# [Written problem]
Extract, word for word, the part of the electrode coating text below starting at "[0063] In some" and ending at "current collector 100.".

# [Supplied text]
◆ ◆ ◆ ◆

The conductive agent may be some common conductive agents, for
example, including at least one of conductive carbon black, carbon
nanotube, acetylene black, conductive graphite, graphene, and the
like. Moreover, some common chemical solvents may be used, such as
N-methylpyrrolidone, diethylformamide, dimethyl sulfoxide, etc. The
second active material, the binder, and the conductive agent are
dispersed by the solvent to form a mixture and then the mixture is
coated on the first coating layer 402a of the positive electrode
current collector 401 to form the second coating layer 402c.
[0062] In some embodiments, in the length direction of the
electrode, the length of the first coating layer 200 may be longer,
equal to, or shorter than the length of the second coating layer
300. That is, in some embodiments and according to actual
requirements, one end of the first coating layer 200 may be aligned
with one corresponding end of the second coating layer 300 in the
length direction of the electrode, then the other end of the first
coating layer 200 may be beyond, aligned with or shorter than an
end of the second coating layer 300 corresponding to the other end
of the first coating layer 200, specifically, as shown in FIGS. 5B
and 5E. In some embodiments, one end of the first coating layer 200
extends beyond the corresponding end of the second coating layer
300, then the other end of the first coating layer 200 may also be
beyond, aligned with or shorter than an end of the second coating
layer 300 corresponding to the other end of the first coating layer
200, specifically, as shown in FIG. 5C. Alternatively, one end of
the second coating layer 300 extends beyond the corresponding end
of the first coating layer 200, then the other end of the second
coating layer 300 may also be beyond, aligned with or shorter than
an end of the first coating layer 200 corresponding to the other
end of the second coating layer 300, specifically, as shown in
FIGS. 5A, 5D and 5F. And in some embodiments, the first coating
layer 200 and the second coating layer 300 are mutually staggered,
and in the length direction of the electrode, the amount of
misalignment between the first coating layer 200 and the second
coating layer 300 is 0 mm to 10 mm, and in some embodiments, the
amount of misalignment thereof is 0 mm to 5 mm.
[0063] In some embodiments, the current collector 100 may also
include an uncoated region 101. The uncoated regions 101 are
disposed at both ends of or around the first coating layer 200 (as
shown in FIG. 2 or FIG. 4). Both ends herein may refer to the
starting and the trailing end of the current collector 100.

◆ ◆ ◆ ◆

# [Entries]

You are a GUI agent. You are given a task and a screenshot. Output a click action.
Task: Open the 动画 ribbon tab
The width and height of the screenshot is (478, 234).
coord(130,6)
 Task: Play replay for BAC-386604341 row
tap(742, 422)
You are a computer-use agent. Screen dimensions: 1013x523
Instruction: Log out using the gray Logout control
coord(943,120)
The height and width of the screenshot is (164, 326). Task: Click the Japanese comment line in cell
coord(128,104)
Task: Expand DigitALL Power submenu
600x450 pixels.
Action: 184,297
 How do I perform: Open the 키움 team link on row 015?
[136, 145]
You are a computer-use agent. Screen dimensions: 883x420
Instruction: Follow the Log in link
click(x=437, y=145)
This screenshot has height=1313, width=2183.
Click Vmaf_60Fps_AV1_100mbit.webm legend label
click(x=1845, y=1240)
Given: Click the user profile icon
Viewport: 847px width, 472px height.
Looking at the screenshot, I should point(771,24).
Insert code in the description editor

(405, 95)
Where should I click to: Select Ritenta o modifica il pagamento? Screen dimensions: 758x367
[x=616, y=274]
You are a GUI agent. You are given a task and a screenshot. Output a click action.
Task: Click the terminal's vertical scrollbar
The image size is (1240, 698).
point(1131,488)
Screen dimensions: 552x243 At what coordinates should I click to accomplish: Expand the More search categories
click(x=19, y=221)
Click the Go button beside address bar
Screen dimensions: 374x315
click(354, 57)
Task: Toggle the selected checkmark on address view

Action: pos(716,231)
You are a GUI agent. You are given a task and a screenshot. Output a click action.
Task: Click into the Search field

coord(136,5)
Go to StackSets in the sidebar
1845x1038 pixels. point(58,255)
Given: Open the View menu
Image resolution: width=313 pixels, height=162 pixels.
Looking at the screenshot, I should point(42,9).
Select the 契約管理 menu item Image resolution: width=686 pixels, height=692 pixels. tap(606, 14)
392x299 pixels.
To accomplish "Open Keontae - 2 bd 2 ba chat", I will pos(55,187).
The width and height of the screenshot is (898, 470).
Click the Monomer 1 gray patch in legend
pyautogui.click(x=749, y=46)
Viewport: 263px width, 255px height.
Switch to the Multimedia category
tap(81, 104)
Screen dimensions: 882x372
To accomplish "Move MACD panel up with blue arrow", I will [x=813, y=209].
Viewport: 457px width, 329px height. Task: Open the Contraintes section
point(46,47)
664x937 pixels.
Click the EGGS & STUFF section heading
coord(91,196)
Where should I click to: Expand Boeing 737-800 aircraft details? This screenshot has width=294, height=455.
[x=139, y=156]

◆ ◆ ◆ ◆

# [Solution to this task]
[0063] In some embodiments, the current collector 100 may also
include an uncoated region 101. The uncoated regions 101 are
disposed at both ends of or around the first coating layer 200 (as
shown in FIG. 2 or FIG. 4). Both ends herein may refer to the
starting and the trailing end of the current collector 100.